Switching Colors in Production: Blue/Green on ECS

Blue/Green deployments have always felt like a magic trick — two identical environments running in parallel, one live, one in waiting, and with a single switch you move production traffic over without anyone noticing. This month, I implemented exactly that for our FeedbackHub application on AWS ECS Fargate using Terraform.

This is Phase 3 of my AWS-Learning roadmap — and it’s a milestone worth documenting.

🎯 Why Blue/Green?

Zero downtime: Swap environments without taking production offline.
Safe rollback: If the new version (Green) misbehaves, instantly flip back to Blue.
Confidence in release: Test Green in production without risking the main environment.
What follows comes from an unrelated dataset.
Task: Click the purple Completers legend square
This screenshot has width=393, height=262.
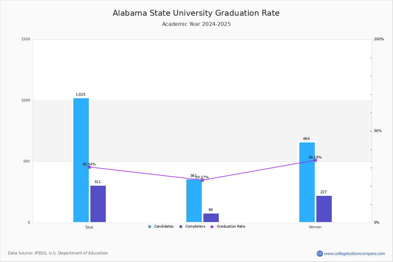Action: coord(181,227)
Before Blue/Green became common, around the 2015–2020 era, we used to create a full replica of production, deploy new code there, run quick smoke tests, and then switch the DNS. It worked, but it was clunky, risky, and stressful. Blue/Green eliminates that hassle.

That’s why I often say: “Before DevOps was a buzzword, I was already scaling Drupal on EC2s. Now I’m just rewriting it with the help of modern tools and techniques!”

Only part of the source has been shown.